No documento “Breast Cancer Facts & Figures, 2022-2024” publicado pela American Cancer Society, consta que a probabilidade de uma mulher com 40 anos ter cancro da mama nos 10 anos seguintes é de 1 em cada 63 mulheres, em contraste com a probabilidade de uma mulher com 70 anos, que é de 1 em cada 24 mulheres, reforçando que um dos principais fatores de risco continua a ser a idade mais avançada. No entanto, o que se tem verificado, é que a incidência de cancro nas mulheres jovens tem aumentado mais rapidamente do que nas faixas etárias mais avançadas. Por oposição, a incidência do cancro da mama no homem tem estado estável nos últimos 30 anos, a rondar 1% dos casos e não está preconizado rastreio populacional (apenas rastreio individualizado em casos de alto risco, genético ou clínico, identificado pelos Médicos Assistentes).

Nos Estados Unidos, um dos países com melhor acesso a dados de incidência e terapêutica no âmbito da Oncologia, o reconhecimento quase imediato do aumento dos diagnósticos de cancro da mama em idade jovem levou a que, em abril de 2024, a US Preventive Services Task Force, organização independente mas financiada pelo governo Americano, que emite recomendações, passou a considerar o rastreio do cancro da mama em mulheres com idade entre os 40 e os 74 anos de idade, com realização de mamografia de 2 em 2 anos, enquanto as últimas recomendações deste painel, de 2016, suportavam idade inicial para rastreio aos 50 anos. É uma mudança significativa, se considerarmos que em muitos países, incluindo Portugal, o rastreio inicia-se a partir dos 50 anos, excepto em situações de risco acrescido. Este risco individual pode ser avaliado para uma determinada mulher segundo ferramentas de cálculo de acordo com diferentes variáveis (por exemplo o Modelo de Gail) permitindo um programa de rastreio personalizado. Reforça-se que o conceito de rastreio só é aplicável em pessoas assintomáticas cuja relação risco-benefício favorece a realização de exames de modo a poder diagnosticar precocemente, em geral melhorando o prognóstico e permitindo tratamentos menos agressivos.

[Enunciado da tarefa]:
Prossiga o texto sobre o rastreio do cancro da mama, começando logo após a sua última frase. Os registos não são necessários para resolver o exercício.

Registos de um conjunto de dados:
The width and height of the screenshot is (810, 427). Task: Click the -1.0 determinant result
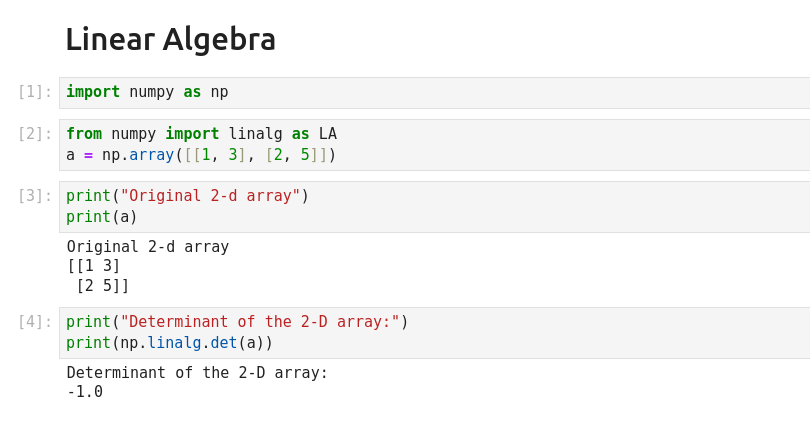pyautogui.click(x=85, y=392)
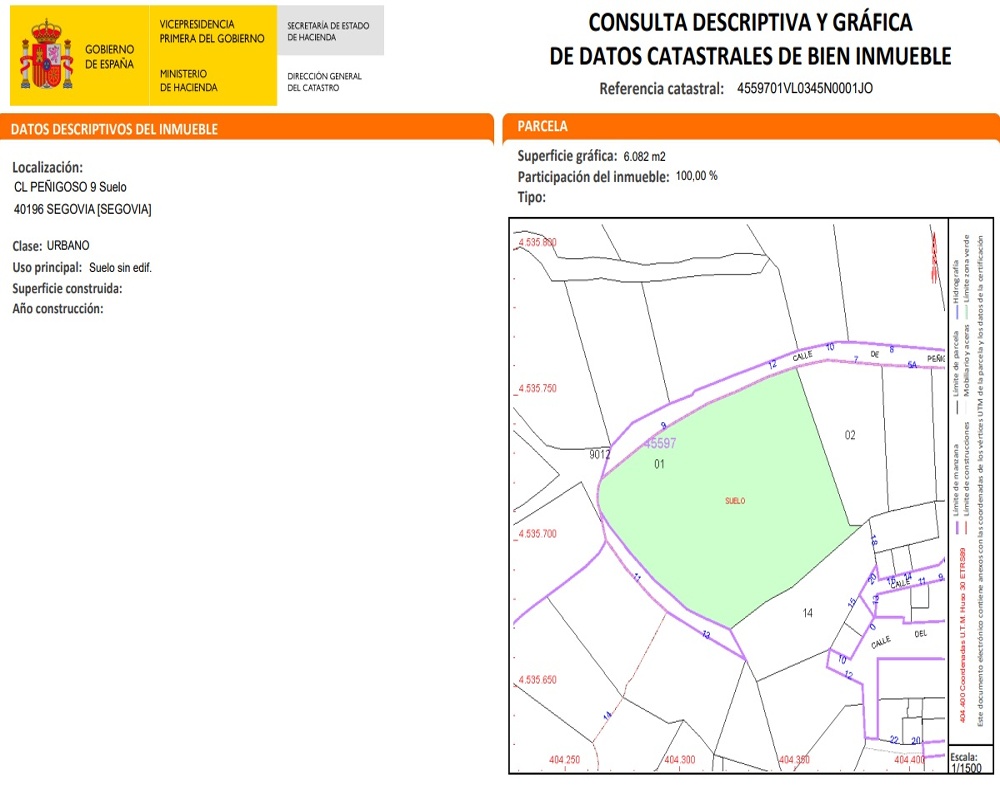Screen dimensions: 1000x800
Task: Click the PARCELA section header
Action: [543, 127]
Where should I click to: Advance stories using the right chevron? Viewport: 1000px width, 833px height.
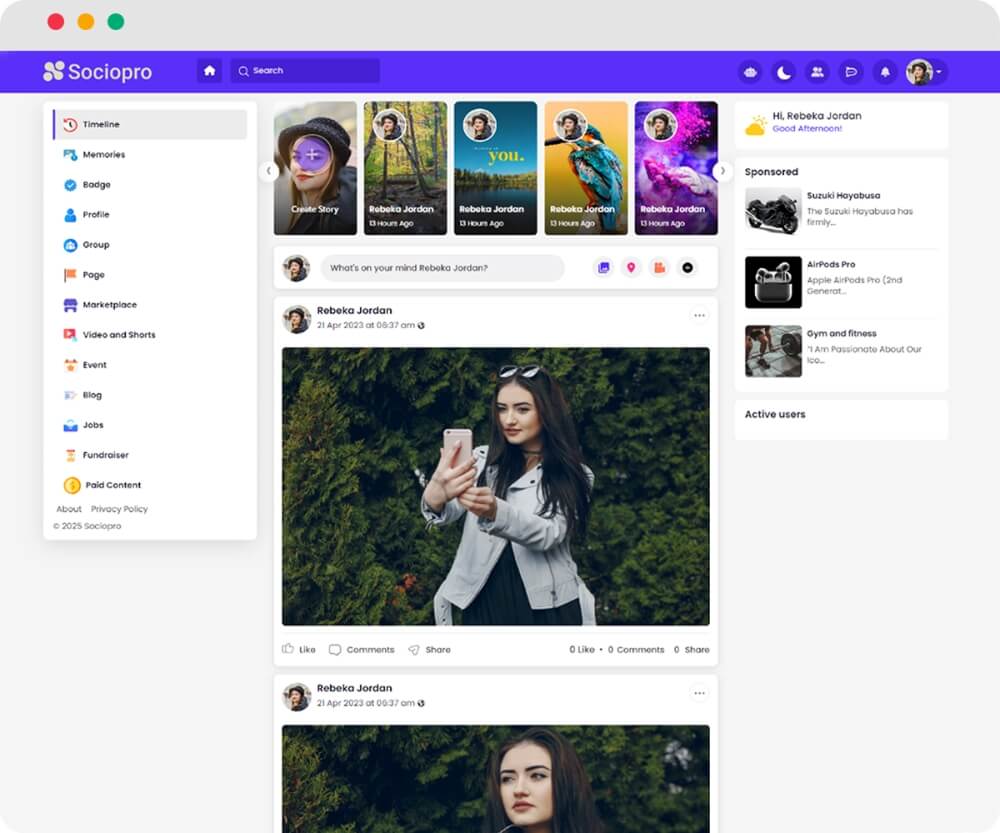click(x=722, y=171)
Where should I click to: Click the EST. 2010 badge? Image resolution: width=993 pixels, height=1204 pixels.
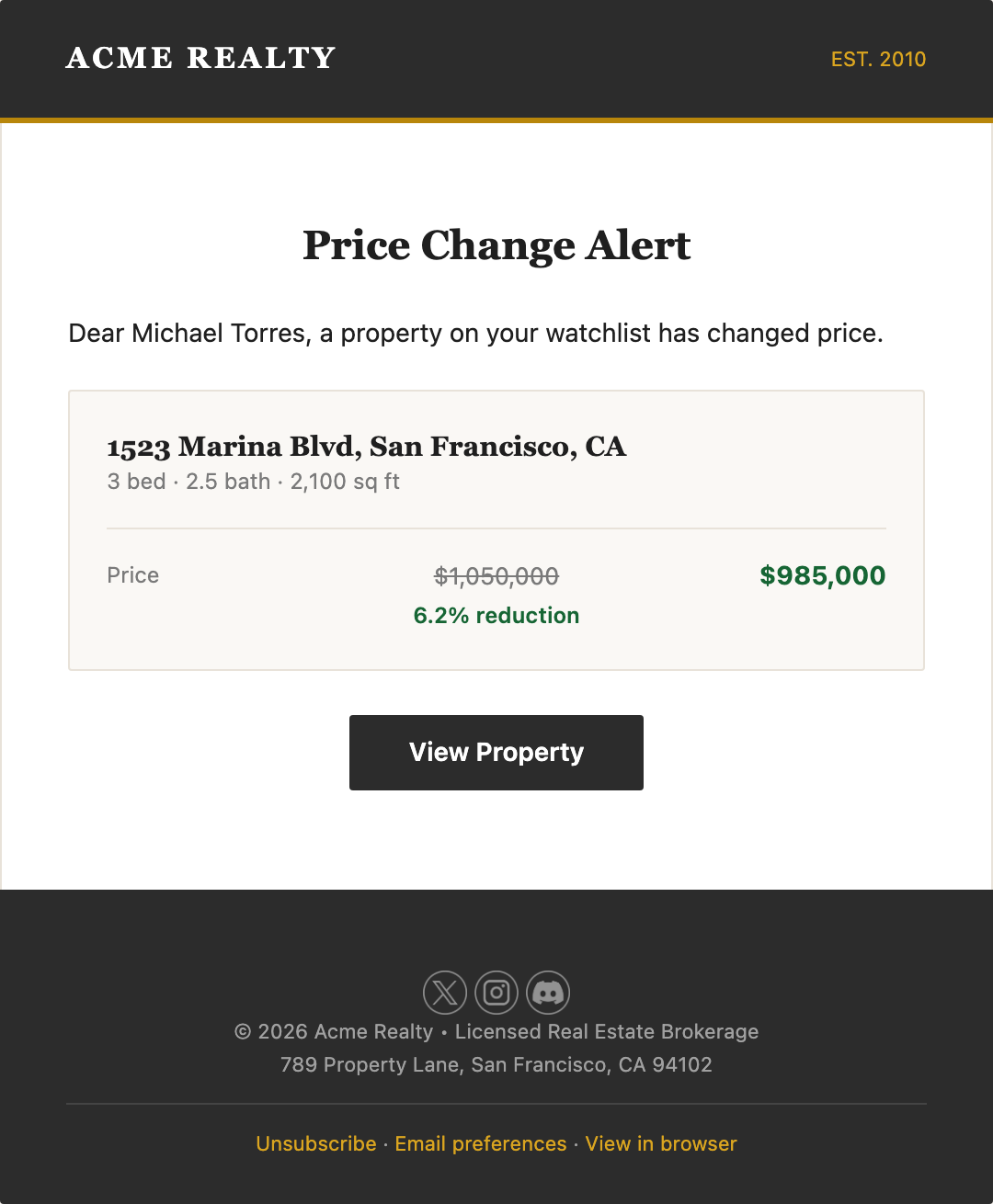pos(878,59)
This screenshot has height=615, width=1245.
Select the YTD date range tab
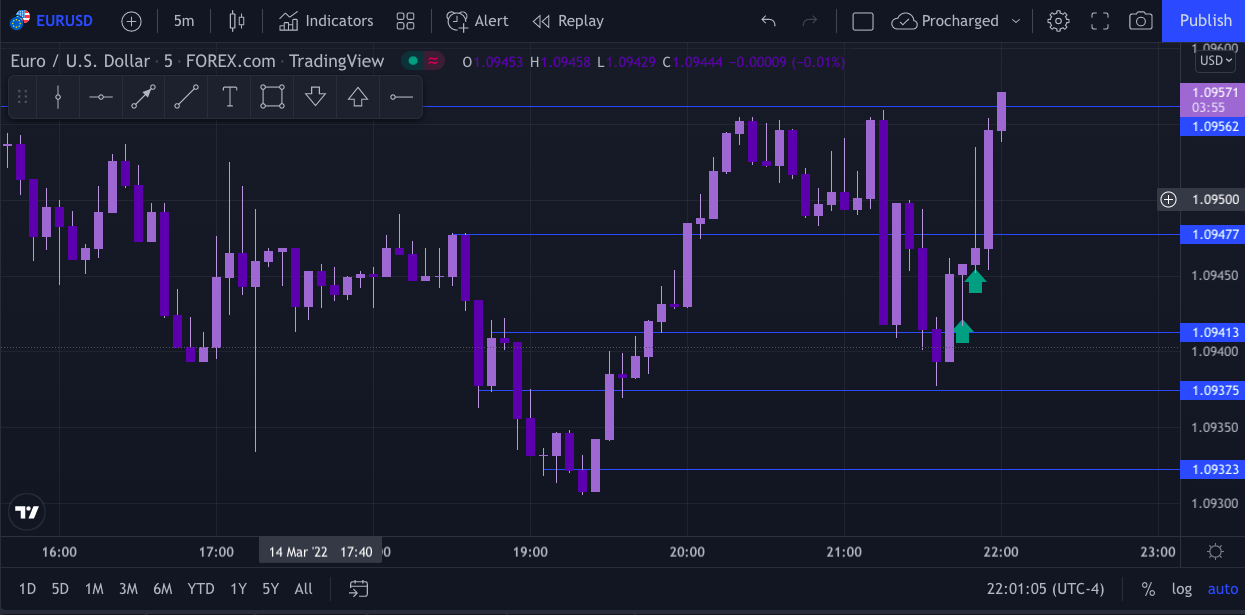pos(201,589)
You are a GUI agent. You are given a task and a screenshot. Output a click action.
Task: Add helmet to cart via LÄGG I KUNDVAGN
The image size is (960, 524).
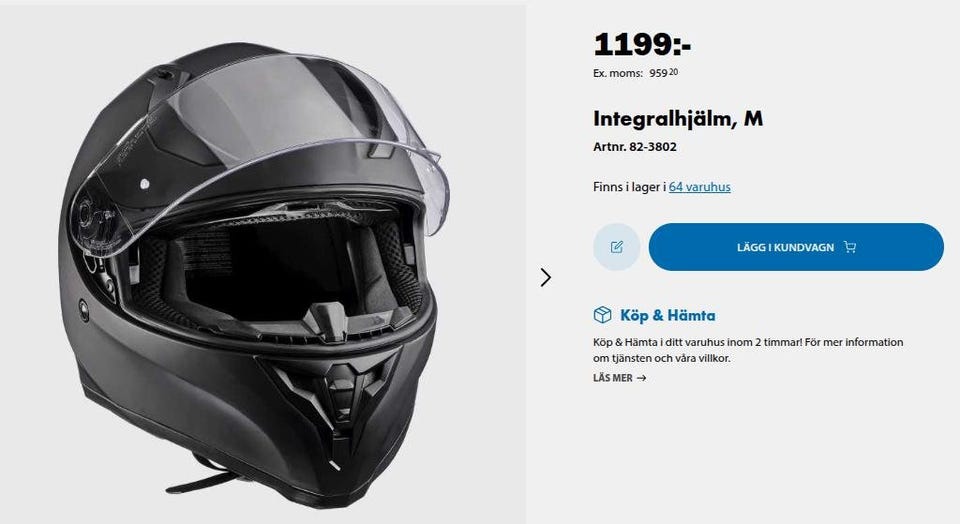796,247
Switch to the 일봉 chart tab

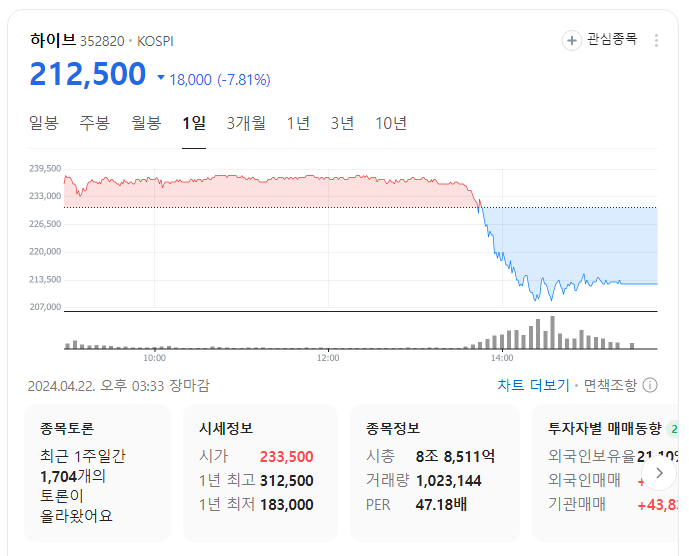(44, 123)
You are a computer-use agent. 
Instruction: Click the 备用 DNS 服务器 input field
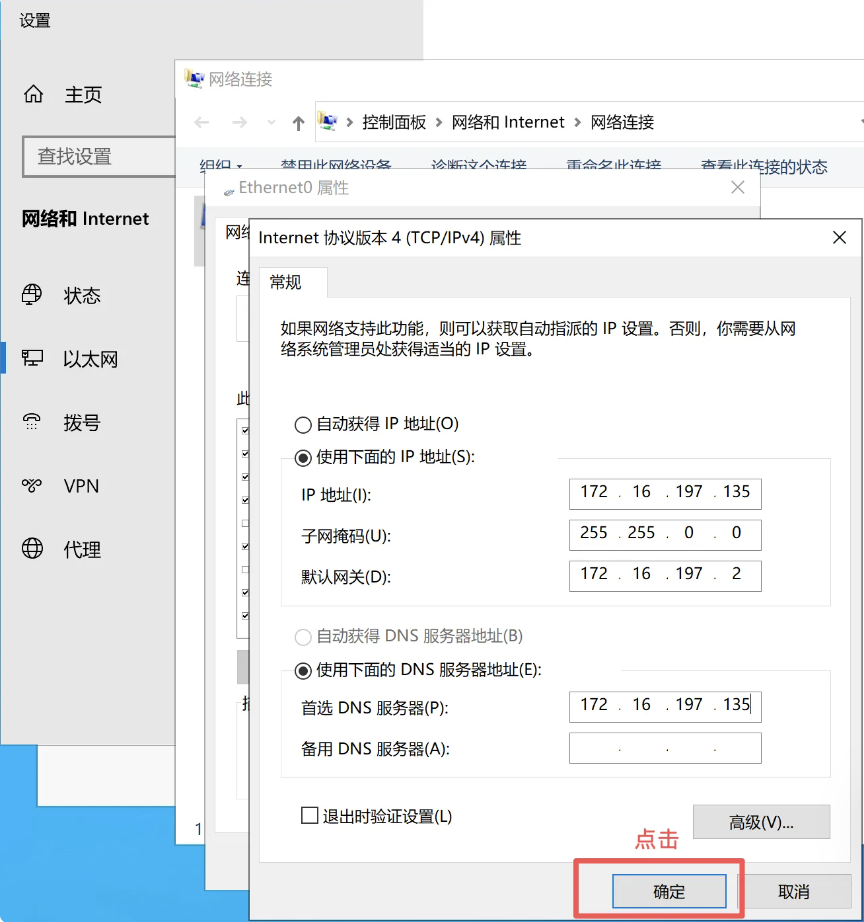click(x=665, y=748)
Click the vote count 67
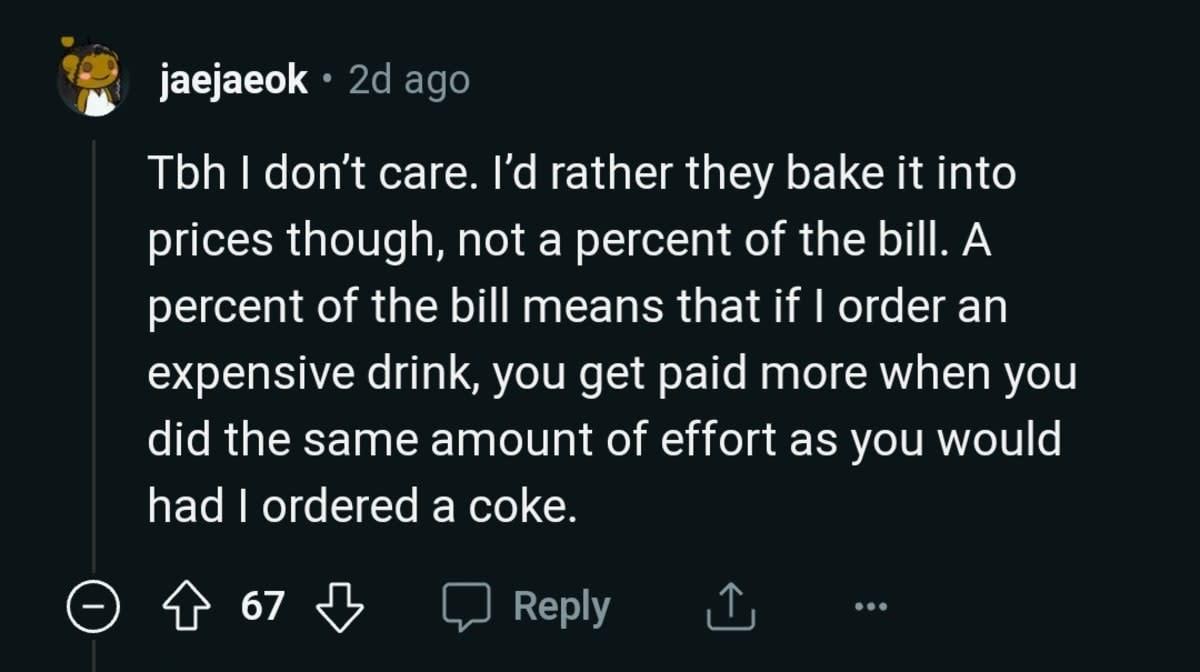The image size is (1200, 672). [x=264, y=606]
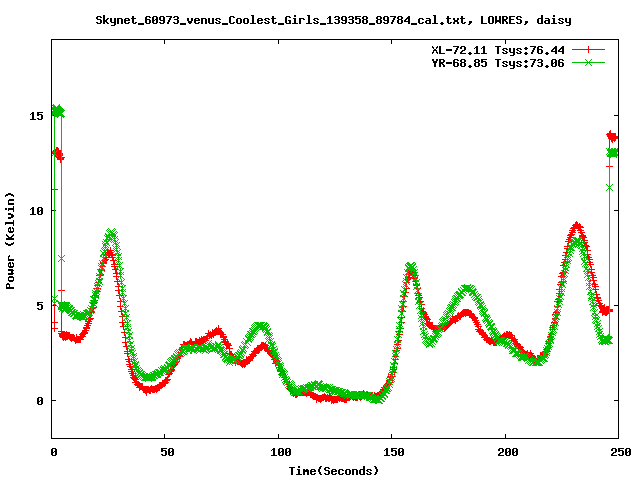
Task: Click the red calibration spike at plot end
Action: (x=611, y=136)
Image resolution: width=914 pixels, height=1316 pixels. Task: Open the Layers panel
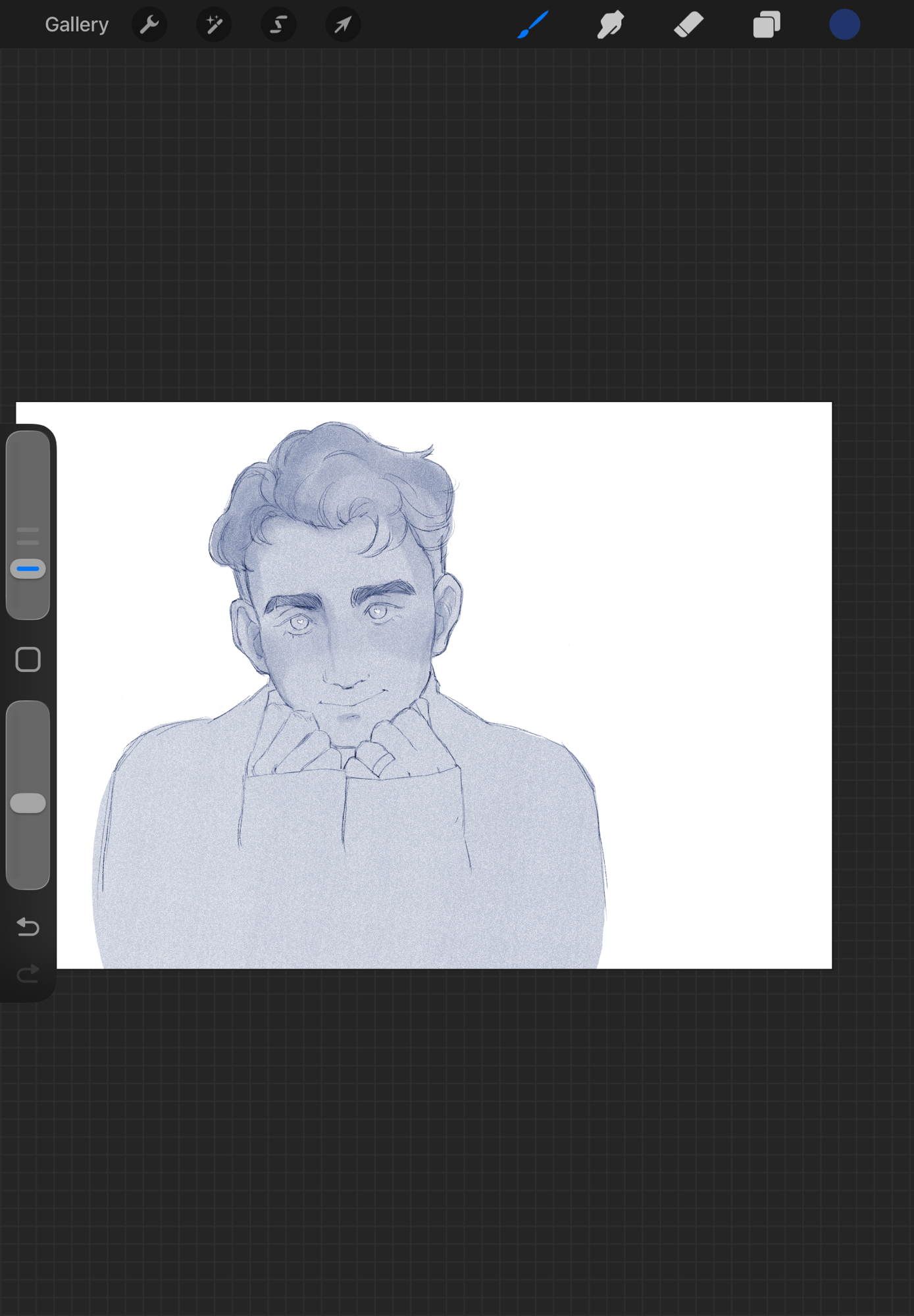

[Resposta escrita]:
No entanto, é aguardada, desde 2023, a revisão das recomendações nacionais, da responsabilidade da Direção-Geral da Saúde (DGS), segundo orientações da União Europeia, para se iniciar o rastreio, pelo menos, aos 45 anos. É de relevar que não basta alargar o rastreio, é necessário que exista adesão ao mesmo. Segundo o relatório nacional da DGS sobre “Avaliação e Monitorização dos Rastreios Oncológicos de Base Populacional” (2023), a taxa de adesão ao rastreio foi de apenas metade das mulheres elegíveis - 51%, equivalente a cerca 420 000 mulheres rastreadas -, correspondendo a uma diminuição de 12% em comparação com os números de 2017, apesar de a taxa de cobertura geográfica do programa de rastreio ser próxima de 100% - e estes são indicadores que também nos devem preocupar. Assim, uma parte significativa dos diagnósticos na mulher jovem é feito por auto-palpação, o que é um fator de pior prognóstico.

Segundo os dados recolhidos pelo grupo CUF, nos últimos 6 anos, o cancro da mama em doentes com idade inferior a 50 anos chegou a ser praticamente 40% dos diagnósticos, com tendência crescente desde 2020. Embora represente apenas uma parte dos diagnósticos nacionais, não deixa de ser expressivo, especialmente, considerando que inclui as faixas etárias abaixo da idade mínima dos critérios do rastreio em vigor em Portugal.

Os alarmes estão a soar. É urgente aprofundar e corrigir as potenciais causas e implicações do cancro da mama em mulheres jovens, alargar o rastreio, promover a vigilância da saúde da mama e impulsionar a investigação de qualidade.


Nota: Profissionais de saúde e aliados de renome internacional vão estar reunidos, no Hospital CUF Tejo, em Lisboa, no evento International Conference on Young Women’s Breast Cancer and Health organizado pela Fundação Breast Cancer in Young Women - será a primeira conferência internacional dedicada ao cancro da mama na mulher jovem, a decorrer nos dias 29 e 30 de outubro deste ano, com o propósito de discutir as causas do aumento do número de casos de cancro da mama em mulheres jovens e partilhar os avanços emergentes nesta área.